By recycling his farm’s pull-type model and incorporating materials from other used machines, Richard Schmunk, Eaton, Colorado, built a weed burner that turns the chore into a one-person job.
“Keeping the ditches and cement pads clean makes it easier to set our irrigation tubes,” he says. Besides building a frame that hooks to the tractor’s quick-hitch, he modified the burner with an orbital motor.
“It took us a while to work out the kinks in the hydraulics to get the range we needed,” Schmunk recalls.
A limiter valve keeps the boom from turning too quickly.
When the Schmunks want to change from running the baskets perpendicular to the weeds, the baskets will rotate to a parallel position.
“One of my next projects is building another weed burner so we can do all our property at once. The new one will have a worm gear, though,” says Schmunk.
More on the weed burner:
- Fueled by propane: Shut off both an inline valve and the safety when finished.

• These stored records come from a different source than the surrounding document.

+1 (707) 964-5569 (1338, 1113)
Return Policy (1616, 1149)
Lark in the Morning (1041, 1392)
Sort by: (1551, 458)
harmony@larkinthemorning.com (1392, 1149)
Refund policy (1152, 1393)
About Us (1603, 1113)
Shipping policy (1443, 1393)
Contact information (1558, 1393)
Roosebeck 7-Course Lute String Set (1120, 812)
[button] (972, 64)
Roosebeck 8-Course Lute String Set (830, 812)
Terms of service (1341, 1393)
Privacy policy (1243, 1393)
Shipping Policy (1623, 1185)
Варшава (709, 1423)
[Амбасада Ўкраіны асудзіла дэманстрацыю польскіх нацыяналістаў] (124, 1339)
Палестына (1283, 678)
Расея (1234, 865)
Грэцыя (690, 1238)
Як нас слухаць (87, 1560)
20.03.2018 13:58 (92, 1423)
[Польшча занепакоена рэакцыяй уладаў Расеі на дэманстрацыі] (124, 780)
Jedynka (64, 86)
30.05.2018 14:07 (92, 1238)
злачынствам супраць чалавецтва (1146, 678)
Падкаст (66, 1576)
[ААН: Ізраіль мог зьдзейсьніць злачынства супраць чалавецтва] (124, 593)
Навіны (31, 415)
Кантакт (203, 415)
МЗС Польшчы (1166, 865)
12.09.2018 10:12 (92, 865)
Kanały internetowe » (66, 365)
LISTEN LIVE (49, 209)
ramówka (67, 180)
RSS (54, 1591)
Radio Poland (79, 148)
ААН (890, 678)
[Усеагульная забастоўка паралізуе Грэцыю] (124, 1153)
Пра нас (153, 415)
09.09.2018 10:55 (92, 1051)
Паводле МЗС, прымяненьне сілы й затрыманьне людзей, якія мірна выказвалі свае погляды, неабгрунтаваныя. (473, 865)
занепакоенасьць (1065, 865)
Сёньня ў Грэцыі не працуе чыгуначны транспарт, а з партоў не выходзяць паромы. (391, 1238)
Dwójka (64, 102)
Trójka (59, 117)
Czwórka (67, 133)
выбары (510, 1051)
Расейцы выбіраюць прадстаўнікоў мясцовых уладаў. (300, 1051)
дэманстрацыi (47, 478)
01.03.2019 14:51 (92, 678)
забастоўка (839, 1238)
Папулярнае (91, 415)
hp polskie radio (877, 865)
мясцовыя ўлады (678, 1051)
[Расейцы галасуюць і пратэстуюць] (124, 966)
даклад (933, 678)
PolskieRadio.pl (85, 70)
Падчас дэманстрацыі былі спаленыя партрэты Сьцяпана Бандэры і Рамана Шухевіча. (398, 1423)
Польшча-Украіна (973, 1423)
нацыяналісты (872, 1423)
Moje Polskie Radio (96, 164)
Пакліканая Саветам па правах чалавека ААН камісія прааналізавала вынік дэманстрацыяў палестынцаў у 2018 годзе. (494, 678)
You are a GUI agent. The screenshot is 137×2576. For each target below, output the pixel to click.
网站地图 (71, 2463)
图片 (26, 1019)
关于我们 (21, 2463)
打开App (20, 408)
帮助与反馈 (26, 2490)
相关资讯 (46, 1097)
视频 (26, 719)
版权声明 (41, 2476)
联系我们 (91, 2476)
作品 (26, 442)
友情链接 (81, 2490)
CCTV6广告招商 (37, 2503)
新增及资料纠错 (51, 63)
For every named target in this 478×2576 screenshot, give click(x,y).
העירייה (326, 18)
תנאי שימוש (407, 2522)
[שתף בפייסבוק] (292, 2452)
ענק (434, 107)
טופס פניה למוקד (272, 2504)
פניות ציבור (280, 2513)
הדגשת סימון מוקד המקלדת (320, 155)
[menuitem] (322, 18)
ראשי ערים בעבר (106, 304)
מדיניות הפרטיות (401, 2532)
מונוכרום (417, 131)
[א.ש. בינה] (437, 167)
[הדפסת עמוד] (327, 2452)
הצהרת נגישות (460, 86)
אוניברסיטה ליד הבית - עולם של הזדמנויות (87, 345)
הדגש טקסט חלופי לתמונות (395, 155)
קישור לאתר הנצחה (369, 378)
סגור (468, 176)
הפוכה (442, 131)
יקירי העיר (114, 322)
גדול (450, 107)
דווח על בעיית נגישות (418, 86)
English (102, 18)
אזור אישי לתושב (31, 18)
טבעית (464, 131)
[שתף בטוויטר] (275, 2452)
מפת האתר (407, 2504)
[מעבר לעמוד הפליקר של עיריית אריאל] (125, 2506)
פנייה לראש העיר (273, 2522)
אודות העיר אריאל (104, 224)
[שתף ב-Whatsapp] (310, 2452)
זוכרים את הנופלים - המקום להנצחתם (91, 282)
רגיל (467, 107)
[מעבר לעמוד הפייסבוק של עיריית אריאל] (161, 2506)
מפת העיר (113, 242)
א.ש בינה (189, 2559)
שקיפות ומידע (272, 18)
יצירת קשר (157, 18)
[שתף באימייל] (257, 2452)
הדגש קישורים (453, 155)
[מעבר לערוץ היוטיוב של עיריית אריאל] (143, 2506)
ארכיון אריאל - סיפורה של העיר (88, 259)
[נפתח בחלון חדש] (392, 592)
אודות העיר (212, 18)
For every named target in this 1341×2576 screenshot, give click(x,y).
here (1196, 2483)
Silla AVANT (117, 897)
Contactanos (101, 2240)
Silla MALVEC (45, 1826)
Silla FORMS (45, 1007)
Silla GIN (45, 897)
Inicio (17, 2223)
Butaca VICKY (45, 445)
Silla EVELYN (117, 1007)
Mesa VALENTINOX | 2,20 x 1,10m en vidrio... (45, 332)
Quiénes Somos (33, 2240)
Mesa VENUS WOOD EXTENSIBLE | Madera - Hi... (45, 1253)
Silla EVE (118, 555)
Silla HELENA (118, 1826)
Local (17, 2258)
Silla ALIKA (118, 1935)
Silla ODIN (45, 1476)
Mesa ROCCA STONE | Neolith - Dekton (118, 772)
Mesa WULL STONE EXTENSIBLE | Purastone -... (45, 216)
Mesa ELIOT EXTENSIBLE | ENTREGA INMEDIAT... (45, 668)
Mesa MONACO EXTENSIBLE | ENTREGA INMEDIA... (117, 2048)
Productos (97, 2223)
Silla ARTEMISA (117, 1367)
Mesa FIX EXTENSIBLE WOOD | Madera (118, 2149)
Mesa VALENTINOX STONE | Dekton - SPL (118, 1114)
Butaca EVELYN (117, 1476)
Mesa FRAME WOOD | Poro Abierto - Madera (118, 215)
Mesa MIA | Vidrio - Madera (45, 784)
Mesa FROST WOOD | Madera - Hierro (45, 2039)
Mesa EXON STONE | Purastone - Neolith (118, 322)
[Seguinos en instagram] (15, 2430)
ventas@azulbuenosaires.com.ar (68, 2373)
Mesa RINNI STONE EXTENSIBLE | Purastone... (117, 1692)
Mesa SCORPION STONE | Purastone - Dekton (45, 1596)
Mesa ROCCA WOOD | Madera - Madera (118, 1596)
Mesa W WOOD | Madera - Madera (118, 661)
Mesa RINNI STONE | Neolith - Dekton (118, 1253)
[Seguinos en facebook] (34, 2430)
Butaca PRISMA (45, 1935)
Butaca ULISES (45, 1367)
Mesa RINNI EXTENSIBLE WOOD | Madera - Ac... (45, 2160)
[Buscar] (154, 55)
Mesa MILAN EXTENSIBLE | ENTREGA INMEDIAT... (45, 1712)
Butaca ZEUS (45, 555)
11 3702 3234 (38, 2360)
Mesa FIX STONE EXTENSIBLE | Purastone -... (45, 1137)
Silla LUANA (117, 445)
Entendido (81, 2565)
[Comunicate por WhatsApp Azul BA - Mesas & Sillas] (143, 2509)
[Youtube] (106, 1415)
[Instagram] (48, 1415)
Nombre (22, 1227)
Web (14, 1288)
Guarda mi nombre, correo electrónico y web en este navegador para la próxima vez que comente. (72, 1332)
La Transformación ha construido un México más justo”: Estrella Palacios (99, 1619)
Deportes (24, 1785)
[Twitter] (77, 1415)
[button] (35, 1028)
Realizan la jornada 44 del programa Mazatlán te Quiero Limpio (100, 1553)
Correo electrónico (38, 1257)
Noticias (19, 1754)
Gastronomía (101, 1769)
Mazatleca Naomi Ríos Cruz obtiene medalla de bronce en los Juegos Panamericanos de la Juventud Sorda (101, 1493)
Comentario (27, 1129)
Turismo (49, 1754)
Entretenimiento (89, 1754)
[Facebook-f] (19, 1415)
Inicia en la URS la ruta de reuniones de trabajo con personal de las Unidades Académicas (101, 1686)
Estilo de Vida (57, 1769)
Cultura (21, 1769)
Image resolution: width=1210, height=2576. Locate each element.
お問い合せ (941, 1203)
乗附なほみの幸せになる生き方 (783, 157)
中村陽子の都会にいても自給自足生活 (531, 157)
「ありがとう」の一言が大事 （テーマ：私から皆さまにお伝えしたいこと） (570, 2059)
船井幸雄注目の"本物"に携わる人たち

- Flexible in operation: All movement is controlled with hydraulics. The driveshaft from the modified pull-type is replaced with a hydraulic orbital motor.
- 15-foot boom: Baskets lower to below ground level or lift up to 12 feet in the air. The boom also moves 90° to the right or left. The three-point hitch adds even more reach.
More about richard schmunk
Operation: The Schmunk family of Eaton, Colorado, grows sugar beets, wheat, alfalfa, and silage. In addition to his father, Gary, Richard Schmunk works with two uncles and two cousins.
Family: He and his wife, Katie, who provides child care, have three children: Jacob, 10; Emily, 8; and Lexi, 5. “We are pretty busy with school and 4-H,” he says.
Two-time winner: In September 2013, Schmunk’s beet roller was the Idea of the Month. See that winning entry and the weed burner, too, in Season 11 of the Successful Farming Show on RFD-TV.